Burke, when yet at the university, had achieved a local reputation for literary talent and eloquence. His first important publication was the celebrated Vindication of Natural Society, written in imitation and ridicule of the style and reasoning of Lord Bolingbroke, in which, with well concealed irony, he confuted his Lordship's views of society by a reductia ad absurdum. Soon after, in the same year, appeared his well known essay on the Sublime and Beautiful, which obtained a rapid popularity, and its writer soon found himself courted by the eminent men of his time.
To trace his career in parliament is more than the limits of this article will allow; it must suffice to state briefly that his parliamentary life extended from 1766 to 1794 without intermission; that after a career remarkable for the laboriousness, earnestness, and brilliancy with which every duty was discharged, and extending over nearly 30 years, he retired at last, receiving the thanks of the commons for his numerous public services, and rewarded by government, on the express request of his sovereign, with pensions amounting in all to 3700 pounds. As Paymaster of the Forces he, with a scrupulous regard to public economy, sacrificed all the perquisites of his office, exhibiting a severe integrity unexampled among public men. Towards America, he advocated a policy of justice and conciliation, which had it been adopted, would have averted the horrors of the War of Independence and retained the Colonies in amity to the mother-country; And to the advocacy of every cause which he espoused, he brought a capacity for patient research that was unlimited, and an eloquence that has never been transcended.

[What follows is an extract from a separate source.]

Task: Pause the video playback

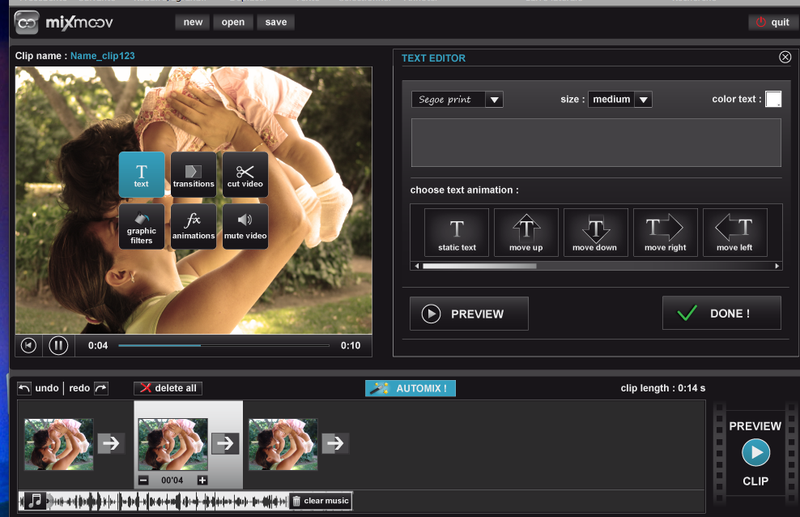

On the 13th of February 1785, he commenced his celebrated speech opening the trial of Warren Hastings, the most remarkable trial, perhaps, in the history of the world. This speech lasted over four days, and has been characterized as "a tempest of invective and eloquence." No idea can be conveyed of the effect which it produced. The trial lasted over seven years, and closed with another great and splended oration from Burke, lasting over nine days.
Burke died on the 9th of July, 1797, in his 68th year.